First semester of Campus Connections shows social and academic gains for youth

Spring 2019 Campus Connections participants and mentors
Spring 2019 Campus Connections cohort

Eighteen youth came to the UCCS campus to work on goals such as decision-making skills, academic performance and self-esteem, and worked with UCCS student mentors and counseling interns in the first semester of the Campus Connections program.

“Campus Connections was a roaring success,” said Joe Wehrman, Campus Connections director and chair of the Department of Counseling and Human Services. “We had a great semester helping support youth and could not have done it without our wonderful partners at District 11. It is clear they have a commitment to developing the whole child. Our undergraduate mentors and graduate students provided a high quality supportive and growth promoting experience throughout the program.”

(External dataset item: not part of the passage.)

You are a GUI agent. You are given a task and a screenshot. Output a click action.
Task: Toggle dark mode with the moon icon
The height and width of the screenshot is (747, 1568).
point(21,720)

During the 12-week program, children between 11 and 15 years old had access to counseling support, family-style meals and pro-social activities. Each youth was paired with a UCCS undergraduate student for mentorship, academic and career support. Nearly 300 hours of individual homework support was provided during the program. Faculty and graduate students were present throughout the experience to provide training and support. Faculty provided more than 40 hours of ongoing training and on-site supervision for undergraduate mentors. Youth were referred through community partners such as school districts and the juvenile justice system.

“What makes me excited to come to Campus Connections is getting to hang out with my friends,” one participant said. “Also, if I need to talk to someone, I can talk to the counselor and I can trust them.”

Dean of the College of Education, Valerie Martin Conley stated, “The development of Campus Connections has provided the College of Education a great opportunity to partner and give back to the community. It also sets the stage for the successful launch of our new Bachelor of Arts Degree in Human Services.”

The 19 UCCS student mentors came from the human services minor and from students majoring in programs such as psychology, sociology, communication and English. Students in the new human services bachelor’s degree starting in fall 2019 will have the opportunity to participate as mentors as part of their overall experience to address workforce needs in southern Colorado. To become a mentor, visit the Campus Connections website for further program details as well as the program application information.

The UCCS Campus Connections program was adapted from similar successful programs at Colorado State University and the University of Northern Colorado. Campus Connections is operated through the Department of Counseling and Human Services in the UCCS College of Education.